Excerpts from a dataset:
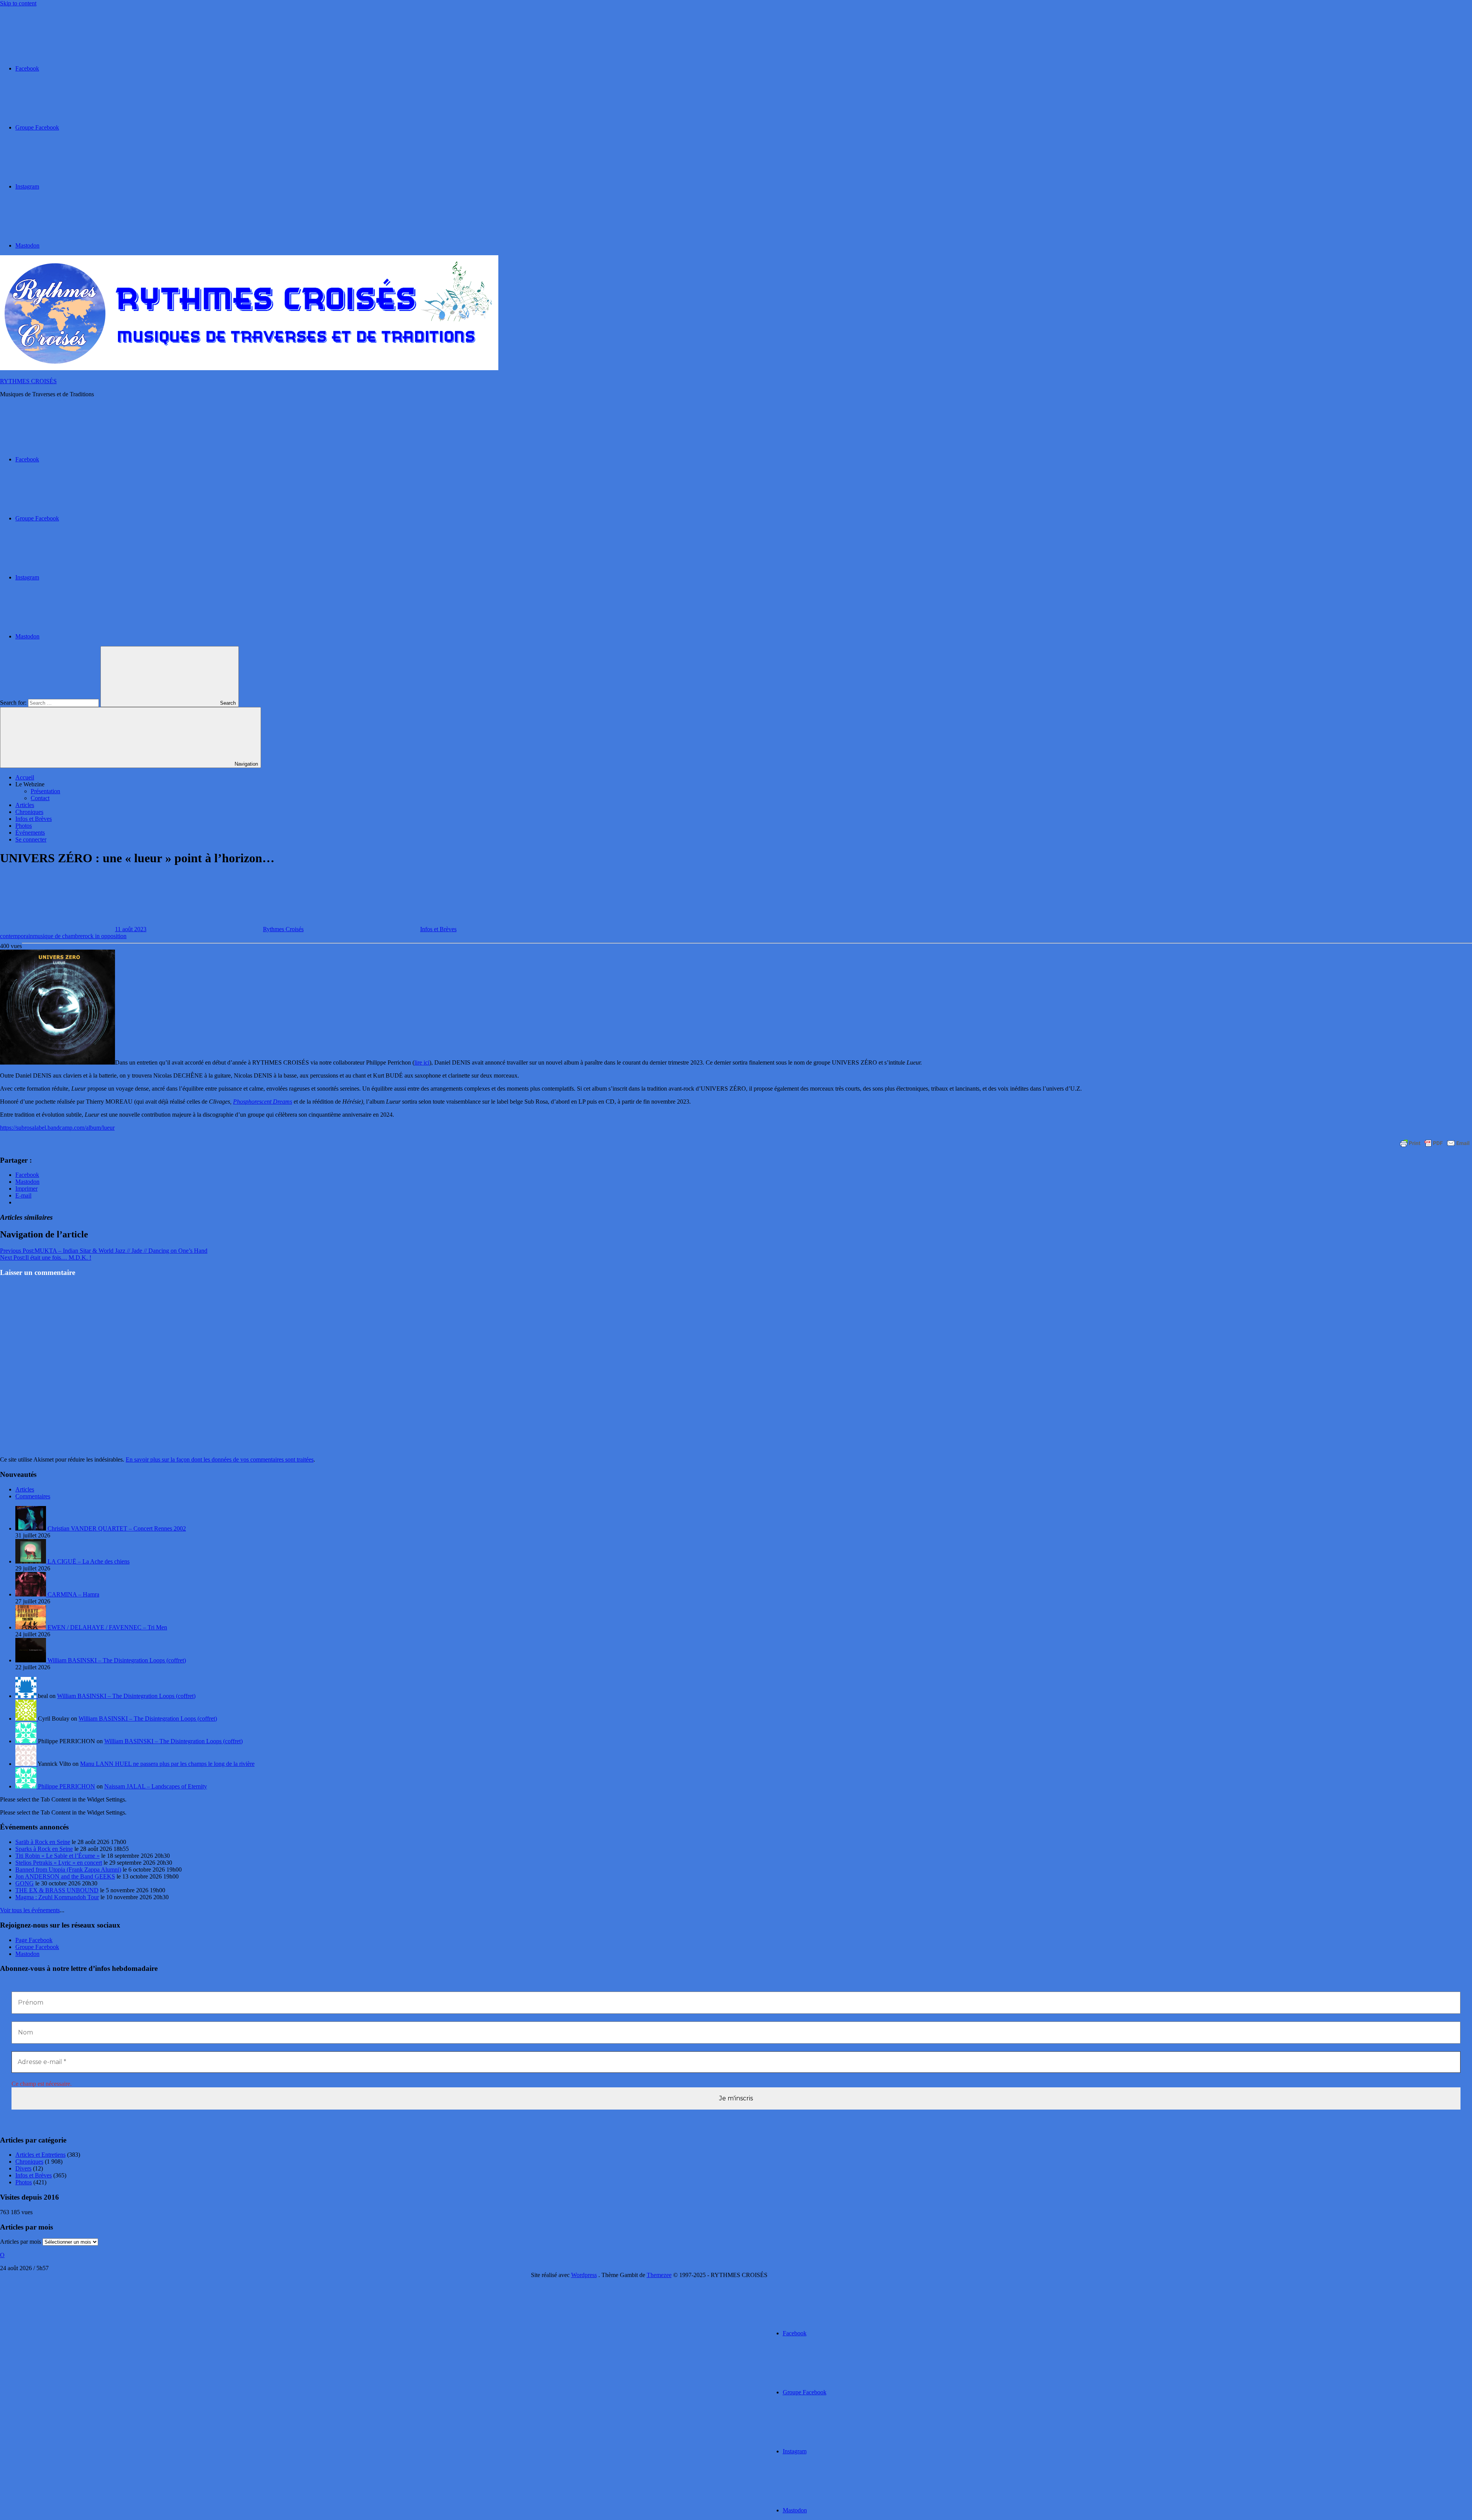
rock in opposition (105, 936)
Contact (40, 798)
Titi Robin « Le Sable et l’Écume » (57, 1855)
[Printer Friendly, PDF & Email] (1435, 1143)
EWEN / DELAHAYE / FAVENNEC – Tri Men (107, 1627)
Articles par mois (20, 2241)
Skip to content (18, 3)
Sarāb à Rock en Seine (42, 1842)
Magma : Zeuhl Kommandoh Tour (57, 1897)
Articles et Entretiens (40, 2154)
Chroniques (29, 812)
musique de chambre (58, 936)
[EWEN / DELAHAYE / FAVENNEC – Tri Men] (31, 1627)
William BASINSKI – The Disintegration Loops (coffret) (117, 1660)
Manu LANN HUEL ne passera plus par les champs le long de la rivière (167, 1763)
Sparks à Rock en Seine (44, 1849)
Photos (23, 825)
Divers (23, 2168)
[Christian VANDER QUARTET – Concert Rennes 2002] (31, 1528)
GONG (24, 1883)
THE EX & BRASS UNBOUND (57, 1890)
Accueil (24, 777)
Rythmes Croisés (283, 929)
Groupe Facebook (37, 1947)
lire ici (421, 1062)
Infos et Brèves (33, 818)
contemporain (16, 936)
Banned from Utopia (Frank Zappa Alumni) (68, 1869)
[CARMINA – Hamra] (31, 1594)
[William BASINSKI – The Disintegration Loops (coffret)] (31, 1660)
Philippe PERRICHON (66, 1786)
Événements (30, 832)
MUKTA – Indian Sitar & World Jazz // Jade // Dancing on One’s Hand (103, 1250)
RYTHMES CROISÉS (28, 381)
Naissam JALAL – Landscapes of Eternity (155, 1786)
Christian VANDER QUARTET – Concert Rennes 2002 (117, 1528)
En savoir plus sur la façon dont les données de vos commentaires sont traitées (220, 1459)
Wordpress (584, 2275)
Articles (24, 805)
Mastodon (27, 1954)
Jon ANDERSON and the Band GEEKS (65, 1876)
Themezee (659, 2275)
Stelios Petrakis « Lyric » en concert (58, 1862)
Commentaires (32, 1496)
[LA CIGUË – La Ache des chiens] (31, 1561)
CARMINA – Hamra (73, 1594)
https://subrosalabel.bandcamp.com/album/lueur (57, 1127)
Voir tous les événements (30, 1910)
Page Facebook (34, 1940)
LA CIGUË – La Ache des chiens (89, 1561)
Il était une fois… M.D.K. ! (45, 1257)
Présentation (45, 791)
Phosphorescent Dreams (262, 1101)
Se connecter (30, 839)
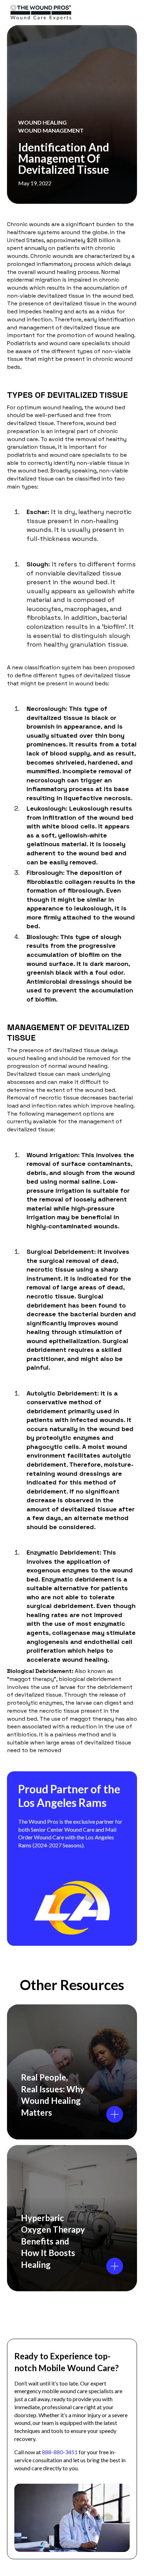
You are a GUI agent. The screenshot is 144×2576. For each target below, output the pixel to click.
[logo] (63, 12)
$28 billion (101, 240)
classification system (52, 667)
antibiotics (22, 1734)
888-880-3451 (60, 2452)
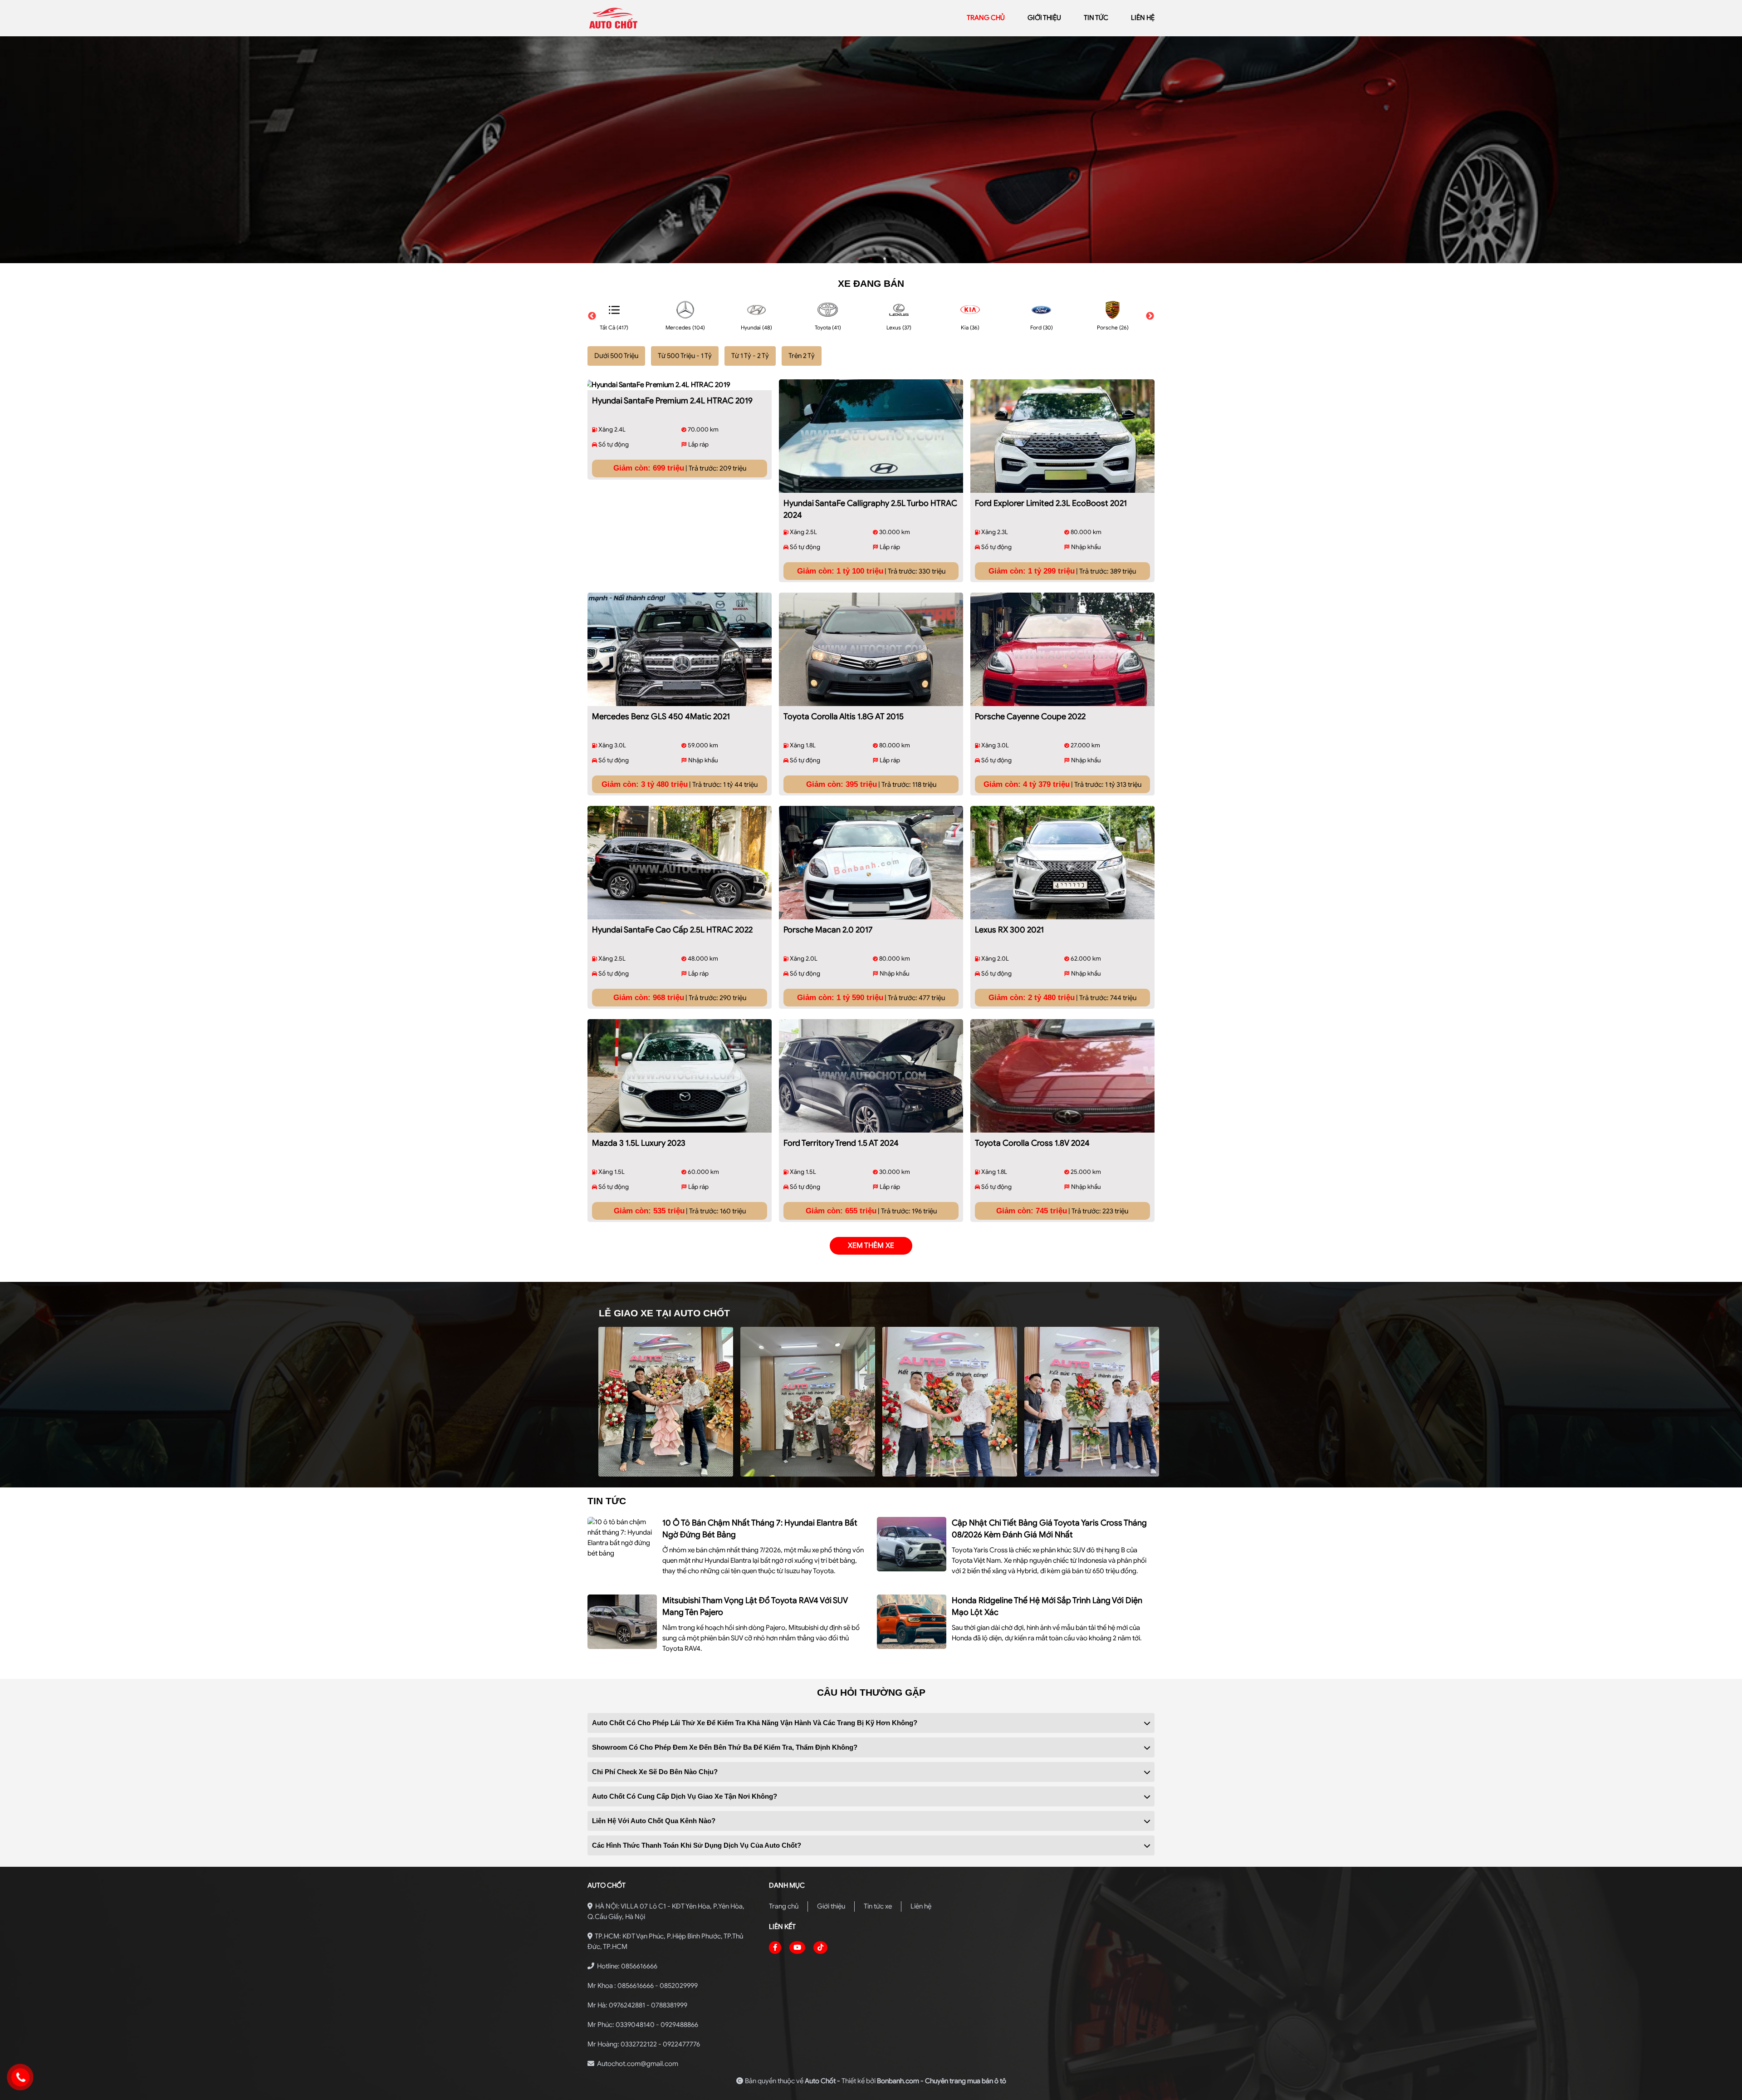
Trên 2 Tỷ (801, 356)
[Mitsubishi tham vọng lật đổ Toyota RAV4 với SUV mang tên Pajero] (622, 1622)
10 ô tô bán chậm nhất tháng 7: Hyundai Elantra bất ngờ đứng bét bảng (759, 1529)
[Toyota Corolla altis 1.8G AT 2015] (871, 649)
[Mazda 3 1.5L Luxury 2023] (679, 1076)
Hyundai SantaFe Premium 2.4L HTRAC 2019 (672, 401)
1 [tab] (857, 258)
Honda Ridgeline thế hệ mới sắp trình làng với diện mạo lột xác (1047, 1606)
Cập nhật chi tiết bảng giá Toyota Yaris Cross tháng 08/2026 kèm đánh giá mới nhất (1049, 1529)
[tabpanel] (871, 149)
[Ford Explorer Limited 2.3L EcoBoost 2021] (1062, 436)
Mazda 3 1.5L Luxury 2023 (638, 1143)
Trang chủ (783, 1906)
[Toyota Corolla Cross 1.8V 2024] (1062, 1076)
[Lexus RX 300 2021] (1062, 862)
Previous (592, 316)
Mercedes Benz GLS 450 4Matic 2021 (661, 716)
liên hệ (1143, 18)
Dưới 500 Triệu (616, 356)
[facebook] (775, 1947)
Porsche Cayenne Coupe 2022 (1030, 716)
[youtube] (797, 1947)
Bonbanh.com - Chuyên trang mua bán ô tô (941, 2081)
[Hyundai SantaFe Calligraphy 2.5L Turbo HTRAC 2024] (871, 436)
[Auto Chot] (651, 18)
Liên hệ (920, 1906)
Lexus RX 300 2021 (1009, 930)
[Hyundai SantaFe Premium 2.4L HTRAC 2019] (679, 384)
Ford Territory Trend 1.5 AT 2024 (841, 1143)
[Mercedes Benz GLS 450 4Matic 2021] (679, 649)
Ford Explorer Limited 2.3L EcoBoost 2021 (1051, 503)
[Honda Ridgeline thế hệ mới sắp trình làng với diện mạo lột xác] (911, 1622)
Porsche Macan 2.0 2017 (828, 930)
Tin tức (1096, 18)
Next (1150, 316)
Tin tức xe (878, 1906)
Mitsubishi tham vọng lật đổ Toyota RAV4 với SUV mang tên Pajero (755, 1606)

Required action:
Find the line containing "[facebook] (775, 1947)" in the data above. Please transcribe it and every line after it, exactly.

Solution:
[facebook] (775, 1947)
Porsche Cayenne Coupe 2022 (1030, 716)
[youtube] (797, 1947)
Bonbanh.com - Chuyên trang mua bán ô tô (941, 2081)
[Hyundai SantaFe Calligraphy 2.5L Turbo HTRAC 2024] (871, 436)
[Auto Chot] (651, 18)
Liên hệ (920, 1906)
Lexus RX 300 2021 (1009, 930)
[Hyundai SantaFe Premium 2.4L HTRAC 2019] (679, 384)
Ford Territory Trend 1.5 AT 2024 (841, 1143)
[Mercedes Benz GLS 450 4Matic 2021] (679, 649)
Ford Explorer Limited 2.3L EcoBoost 2021 (1051, 503)
[Honda Ridgeline thế hệ mới sắp trình làng với diện mạo lột xác] (911, 1622)
Porsche Macan 2.0 2017 (828, 930)
Tin tức (1096, 18)
Next (1150, 316)
Tin tức xe (878, 1906)
Mitsubishi tham vọng lật đổ Toyota RAV4 với SUV mang tên Pajero (755, 1606)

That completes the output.